Definitely geography is lacking in that respect. When I write my Couscous: Fresh and Flavorful Contemporary Recipes, I did not include "israeli" couscous. It is not couscous, it is a pasta. I called the importers in NY, and they were quite open in saying they had made up the name for marketing purposes in the US!
Diane i have noticed the same happening to the sephardic cuisine of morocco
It is NOT Middle eastern it is north african
Though Israelis have appropriated a number of specialties including israeli coucous
It is NOT couscous but a Lebanese pasta called maftoul
Always a great newsletter
Ha, Diane! Well, this is exactly how I feel about the whole Cajun/Creole food dilemma (you may remember I have some issues with this). I wrote an article for an in-room hotel magazine a few years aback, where I referenced "Creole" food, and the editor changed the word Creole to "Cajun" - without my even knowing it - until I read the article after it was already in print.

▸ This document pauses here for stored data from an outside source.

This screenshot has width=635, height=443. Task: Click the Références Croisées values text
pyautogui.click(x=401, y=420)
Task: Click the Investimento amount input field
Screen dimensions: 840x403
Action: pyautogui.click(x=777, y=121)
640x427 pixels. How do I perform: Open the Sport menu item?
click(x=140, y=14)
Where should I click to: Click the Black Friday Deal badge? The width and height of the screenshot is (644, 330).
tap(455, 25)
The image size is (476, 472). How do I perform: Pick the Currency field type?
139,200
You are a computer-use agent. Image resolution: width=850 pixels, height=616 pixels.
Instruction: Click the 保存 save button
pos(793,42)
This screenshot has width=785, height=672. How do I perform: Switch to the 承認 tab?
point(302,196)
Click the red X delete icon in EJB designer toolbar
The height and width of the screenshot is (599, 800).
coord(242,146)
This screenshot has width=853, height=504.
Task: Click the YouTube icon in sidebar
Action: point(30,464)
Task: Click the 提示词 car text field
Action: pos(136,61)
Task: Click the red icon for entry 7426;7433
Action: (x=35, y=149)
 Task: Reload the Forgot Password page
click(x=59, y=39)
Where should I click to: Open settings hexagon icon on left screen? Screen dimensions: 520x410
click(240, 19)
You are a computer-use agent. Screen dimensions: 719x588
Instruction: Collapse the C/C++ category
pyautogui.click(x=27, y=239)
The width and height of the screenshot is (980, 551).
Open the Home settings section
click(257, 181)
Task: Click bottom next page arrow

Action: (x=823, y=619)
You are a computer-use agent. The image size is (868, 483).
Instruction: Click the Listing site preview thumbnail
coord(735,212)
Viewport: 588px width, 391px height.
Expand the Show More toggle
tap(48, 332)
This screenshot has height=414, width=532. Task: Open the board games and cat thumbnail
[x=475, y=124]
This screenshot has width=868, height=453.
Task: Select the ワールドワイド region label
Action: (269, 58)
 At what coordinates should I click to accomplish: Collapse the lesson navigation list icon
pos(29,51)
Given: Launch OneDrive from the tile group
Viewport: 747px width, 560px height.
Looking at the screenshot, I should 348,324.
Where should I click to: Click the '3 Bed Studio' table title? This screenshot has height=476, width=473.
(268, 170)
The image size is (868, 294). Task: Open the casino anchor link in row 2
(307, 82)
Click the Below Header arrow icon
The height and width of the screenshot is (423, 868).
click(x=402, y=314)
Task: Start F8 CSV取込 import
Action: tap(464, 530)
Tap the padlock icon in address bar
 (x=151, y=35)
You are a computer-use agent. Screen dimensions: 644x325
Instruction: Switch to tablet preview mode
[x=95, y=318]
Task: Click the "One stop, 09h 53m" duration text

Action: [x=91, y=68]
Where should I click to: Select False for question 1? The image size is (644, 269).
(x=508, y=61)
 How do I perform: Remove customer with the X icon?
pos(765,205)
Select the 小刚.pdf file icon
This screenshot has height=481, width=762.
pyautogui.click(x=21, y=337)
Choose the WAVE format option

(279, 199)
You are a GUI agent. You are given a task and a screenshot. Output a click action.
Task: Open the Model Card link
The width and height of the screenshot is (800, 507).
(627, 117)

I agree wholeheartedly that every effort should be made to give credit to a recipe's place of origin. Cooking and Sam Sifton showed a tone-deafness in response to your email that I don't think, in all fairness, is typical for the website.
I spent the weekend searching the Cooking website with the terms Middle Eastern, Iraqi, Persian, Israeli, Iranian, and Jewish. In summary, Cooking did a decent job of crediting the country(ies) of origin in each of the recipes I found in those categories. The country(ies) of origin is not always in the title, but most often documented in the headnote.
Middle Eastern could have been forgiven for its generalization but Israeli is an outright error (for obvious and historical reasons discussed in this thread). Cooking should be asked to correct this error. I also think the headnote should be improved by listing the Middle Eastern countries that documentation shows come into question with regard to the origin of the recipe.
If you want another example of a Cooking recipe whose headnote exhibits gross generalization look at the entry German Potato Salad. There is no one German potato salad (each region has its own style) and those “German settlers” mentioned in the headnote certainly came from somewhere in particular in Germany. And don’t get me started on the license taken in Cooking with classic Italian dishes. So much gets lost (along with the gains) in our melting pot!
I agree with you about the importance of crediting a recipe’s origin. It’s particularly offensive that the NY Times didn’t correct its error (or mis-corrected it!) after you called them to account. I did notice in my copy of Michael Solomonov and Steve Cook’s “Israeli Soul” that the chapter on Sabich does give a lot of attention to the Syrian roots of this dish, including theories of how it got its name.
I still use and love Claudia Roden’s “The Book of Jewish Food” as much for its deep dive into diverse Jewish food histories and stories as for its recipes.
Such an important story you’re telling here and wonderful that you wrote to Sifton! I am dismayed by their insufficient correction but hopefully your comment challenged their thinking a bit.
This piece is an awakening and reminder of how food is deeply steeped in history. And nostalgia can be a key ingredient in a particular dish. I confess, vintage recipes have become my comfort food lately.